Top of Data to use
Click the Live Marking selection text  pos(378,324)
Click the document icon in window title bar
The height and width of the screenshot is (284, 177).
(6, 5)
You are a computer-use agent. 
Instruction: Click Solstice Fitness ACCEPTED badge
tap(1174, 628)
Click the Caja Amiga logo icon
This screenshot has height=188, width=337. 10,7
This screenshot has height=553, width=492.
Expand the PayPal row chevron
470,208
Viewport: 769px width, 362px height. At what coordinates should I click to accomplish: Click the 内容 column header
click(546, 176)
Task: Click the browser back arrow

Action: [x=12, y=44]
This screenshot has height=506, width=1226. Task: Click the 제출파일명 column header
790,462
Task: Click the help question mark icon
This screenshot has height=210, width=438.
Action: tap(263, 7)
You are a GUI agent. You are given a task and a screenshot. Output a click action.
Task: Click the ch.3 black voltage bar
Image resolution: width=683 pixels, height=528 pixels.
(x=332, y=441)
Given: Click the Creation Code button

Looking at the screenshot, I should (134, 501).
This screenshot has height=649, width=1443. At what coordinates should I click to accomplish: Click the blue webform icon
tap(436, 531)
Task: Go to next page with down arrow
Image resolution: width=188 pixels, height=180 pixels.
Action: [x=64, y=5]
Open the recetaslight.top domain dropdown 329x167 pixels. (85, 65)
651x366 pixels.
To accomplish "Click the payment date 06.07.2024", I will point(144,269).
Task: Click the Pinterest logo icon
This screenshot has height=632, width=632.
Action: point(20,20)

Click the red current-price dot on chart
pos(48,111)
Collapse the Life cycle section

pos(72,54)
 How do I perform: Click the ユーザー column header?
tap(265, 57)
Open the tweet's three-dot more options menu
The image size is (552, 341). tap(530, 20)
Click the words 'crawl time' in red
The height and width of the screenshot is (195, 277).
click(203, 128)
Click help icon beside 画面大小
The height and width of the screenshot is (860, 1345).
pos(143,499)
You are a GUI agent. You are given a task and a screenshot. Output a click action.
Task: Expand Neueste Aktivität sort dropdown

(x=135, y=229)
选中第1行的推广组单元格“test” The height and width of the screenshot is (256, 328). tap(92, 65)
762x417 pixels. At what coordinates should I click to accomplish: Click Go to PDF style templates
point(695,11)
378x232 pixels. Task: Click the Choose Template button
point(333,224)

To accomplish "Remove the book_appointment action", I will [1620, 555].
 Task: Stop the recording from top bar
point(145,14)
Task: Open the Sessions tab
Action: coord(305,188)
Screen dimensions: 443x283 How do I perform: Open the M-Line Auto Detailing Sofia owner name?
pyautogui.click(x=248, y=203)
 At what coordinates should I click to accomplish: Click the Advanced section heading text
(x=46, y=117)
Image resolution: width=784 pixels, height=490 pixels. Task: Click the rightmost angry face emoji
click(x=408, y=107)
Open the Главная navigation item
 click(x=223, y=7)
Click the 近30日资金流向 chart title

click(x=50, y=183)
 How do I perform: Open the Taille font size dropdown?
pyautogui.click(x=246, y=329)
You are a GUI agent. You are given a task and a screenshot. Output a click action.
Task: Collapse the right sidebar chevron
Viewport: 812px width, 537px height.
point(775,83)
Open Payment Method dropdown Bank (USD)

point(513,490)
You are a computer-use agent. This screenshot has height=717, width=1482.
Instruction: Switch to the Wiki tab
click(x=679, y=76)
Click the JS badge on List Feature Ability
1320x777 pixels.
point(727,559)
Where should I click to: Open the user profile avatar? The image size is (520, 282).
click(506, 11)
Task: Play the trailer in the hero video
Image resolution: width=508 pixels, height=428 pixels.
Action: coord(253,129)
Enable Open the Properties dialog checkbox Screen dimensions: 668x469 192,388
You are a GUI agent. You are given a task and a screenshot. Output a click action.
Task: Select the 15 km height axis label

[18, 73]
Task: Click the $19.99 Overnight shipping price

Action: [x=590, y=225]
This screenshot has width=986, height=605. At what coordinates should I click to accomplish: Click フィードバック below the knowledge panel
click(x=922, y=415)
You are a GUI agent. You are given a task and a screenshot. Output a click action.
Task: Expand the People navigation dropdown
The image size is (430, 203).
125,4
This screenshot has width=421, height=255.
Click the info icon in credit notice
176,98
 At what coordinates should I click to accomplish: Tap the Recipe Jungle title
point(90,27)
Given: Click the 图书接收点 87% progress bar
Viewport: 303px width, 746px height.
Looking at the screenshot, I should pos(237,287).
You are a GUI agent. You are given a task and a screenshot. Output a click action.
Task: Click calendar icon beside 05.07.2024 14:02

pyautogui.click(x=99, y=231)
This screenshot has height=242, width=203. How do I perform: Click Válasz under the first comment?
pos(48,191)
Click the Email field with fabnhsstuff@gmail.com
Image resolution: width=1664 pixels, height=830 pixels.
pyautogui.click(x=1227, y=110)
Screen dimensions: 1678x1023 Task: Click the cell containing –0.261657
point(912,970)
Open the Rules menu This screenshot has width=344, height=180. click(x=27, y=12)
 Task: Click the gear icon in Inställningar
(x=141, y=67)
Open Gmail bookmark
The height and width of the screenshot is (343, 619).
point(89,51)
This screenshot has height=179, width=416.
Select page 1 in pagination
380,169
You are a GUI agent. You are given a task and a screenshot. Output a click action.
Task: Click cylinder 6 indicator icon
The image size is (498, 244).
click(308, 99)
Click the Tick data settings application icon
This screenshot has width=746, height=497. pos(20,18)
Bottom of Data to use
> _What the exercise asks_:
Once you have read the data, copy all of it out exactly.

> _Response box_:
Click the Live Marking selection text  pos(378,324)
Click the document icon in window title bar
The height and width of the screenshot is (284, 177).
(6, 5)
You are a computer-use agent. 
Instruction: Click Solstice Fitness ACCEPTED badge
tap(1174, 628)
Click the Caja Amiga logo icon
This screenshot has height=188, width=337. 10,7
This screenshot has height=553, width=492.
Expand the PayPal row chevron
470,208
Viewport: 769px width, 362px height. At what coordinates should I click to accomplish: Click the 内容 column header
click(546, 176)
Task: Click the browser back arrow

Action: [x=12, y=44]
This screenshot has height=506, width=1226. Task: Click the 제출파일명 column header
790,462
Task: Click the help question mark icon
This screenshot has height=210, width=438.
Action: tap(263, 7)
You are a GUI agent. You are given a task and a screenshot. Output a click action.
Task: Click the ch.3 black voltage bar
Image resolution: width=683 pixels, height=528 pixels.
(x=332, y=441)
Given: Click the Creation Code button

Looking at the screenshot, I should (134, 501).
This screenshot has height=649, width=1443. At what coordinates should I click to accomplish: Click the blue webform icon
tap(436, 531)
Task: Go to next page with down arrow
Image resolution: width=188 pixels, height=180 pixels.
Action: [x=64, y=5]
Open the recetaslight.top domain dropdown 329x167 pixels. (85, 65)
651x366 pixels.
To accomplish "Click the payment date 06.07.2024", I will point(144,269).
Task: Click the Pinterest logo icon
This screenshot has height=632, width=632.
Action: point(20,20)

Click the red current-price dot on chart
pos(48,111)
Collapse the Life cycle section

pos(72,54)
 How do I perform: Click the ユーザー column header?
tap(265, 57)
Open the tweet's three-dot more options menu
The image size is (552, 341). tap(530, 20)
Click the words 'crawl time' in red
The height and width of the screenshot is (195, 277).
click(203, 128)
Click help icon beside 画面大小
The height and width of the screenshot is (860, 1345).
pos(143,499)
You are a GUI agent. You are given a task and a screenshot. Output a click action.
Task: Expand Neueste Aktivität sort dropdown

(x=135, y=229)
选中第1行的推广组单元格“test” The height and width of the screenshot is (256, 328). tap(92, 65)
762x417 pixels. At what coordinates should I click to accomplish: Click Go to PDF style templates
point(695,11)
378x232 pixels. Task: Click the Choose Template button
point(333,224)

To accomplish "Remove the book_appointment action", I will [1620, 555].
 Task: Stop the recording from top bar
point(145,14)
Task: Open the Sessions tab
Action: coord(305,188)
Screen dimensions: 443x283 How do I perform: Open the M-Line Auto Detailing Sofia owner name?
pyautogui.click(x=248, y=203)
 At what coordinates should I click to accomplish: Click the Advanced section heading text
(x=46, y=117)
Image resolution: width=784 pixels, height=490 pixels. Task: Click the rightmost angry face emoji
click(x=408, y=107)
Open the Главная navigation item
 click(x=223, y=7)
Click the 近30日资金流向 chart title

click(x=50, y=183)
 How do I perform: Open the Taille font size dropdown?
pyautogui.click(x=246, y=329)
You are a GUI agent. You are given a task and a screenshot. Output a click action.
Task: Collapse the right sidebar chevron
Viewport: 812px width, 537px height.
point(775,83)
Open Payment Method dropdown Bank (USD)

point(513,490)
You are a computer-use agent. This screenshot has height=717, width=1482.
Instruction: Switch to the Wiki tab
click(x=679, y=76)
Click the JS badge on List Feature Ability
1320x777 pixels.
point(727,559)
Where should I click to: Open the user profile avatar? The image size is (520, 282).
click(506, 11)
Task: Play the trailer in the hero video
Image resolution: width=508 pixels, height=428 pixels.
Action: coord(253,129)
Enable Open the Properties dialog checkbox Screen dimensions: 668x469 192,388
You are a GUI agent. You are given a task and a screenshot. Output a click action.
Task: Select the 15 km height axis label

[18, 73]
Task: Click the $19.99 Overnight shipping price

Action: [x=590, y=225]
This screenshot has width=986, height=605. At what coordinates should I click to accomplish: Click フィードバック below the knowledge panel
click(x=922, y=415)
You are a GUI agent. You are given a task and a screenshot. Output a click action.
Task: Expand the People navigation dropdown
The image size is (430, 203).
125,4
This screenshot has width=421, height=255.
Click the info icon in credit notice
176,98
 At what coordinates should I click to accomplish: Tap the Recipe Jungle title
point(90,27)
Given: Click the 图书接收点 87% progress bar
Viewport: 303px width, 746px height.
Looking at the screenshot, I should pos(237,287).
You are a GUI agent. You are given a task and a screenshot. Output a click action.
Task: Click calendar icon beside 05.07.2024 14:02

pyautogui.click(x=99, y=231)
This screenshot has height=242, width=203. How do I perform: Click Válasz under the first comment?
pos(48,191)
Click the Email field with fabnhsstuff@gmail.com
Image resolution: width=1664 pixels, height=830 pixels.
pyautogui.click(x=1227, y=110)
Screen dimensions: 1678x1023 Task: Click the cell containing –0.261657
point(912,970)
Open the Rules menu This screenshot has width=344, height=180. click(x=27, y=12)
 Task: Click the gear icon in Inställningar
(x=141, y=67)
Open Gmail bookmark
The height and width of the screenshot is (343, 619).
point(89,51)
This screenshot has height=179, width=416.
Select page 1 in pagination
380,169
You are a GUI agent. You are given a task and a screenshot. Output a click action.
Task: Click cylinder 6 indicator icon
The image size is (498, 244).
click(308, 99)
Click the Tick data settings application icon
This screenshot has width=746, height=497. pos(20,18)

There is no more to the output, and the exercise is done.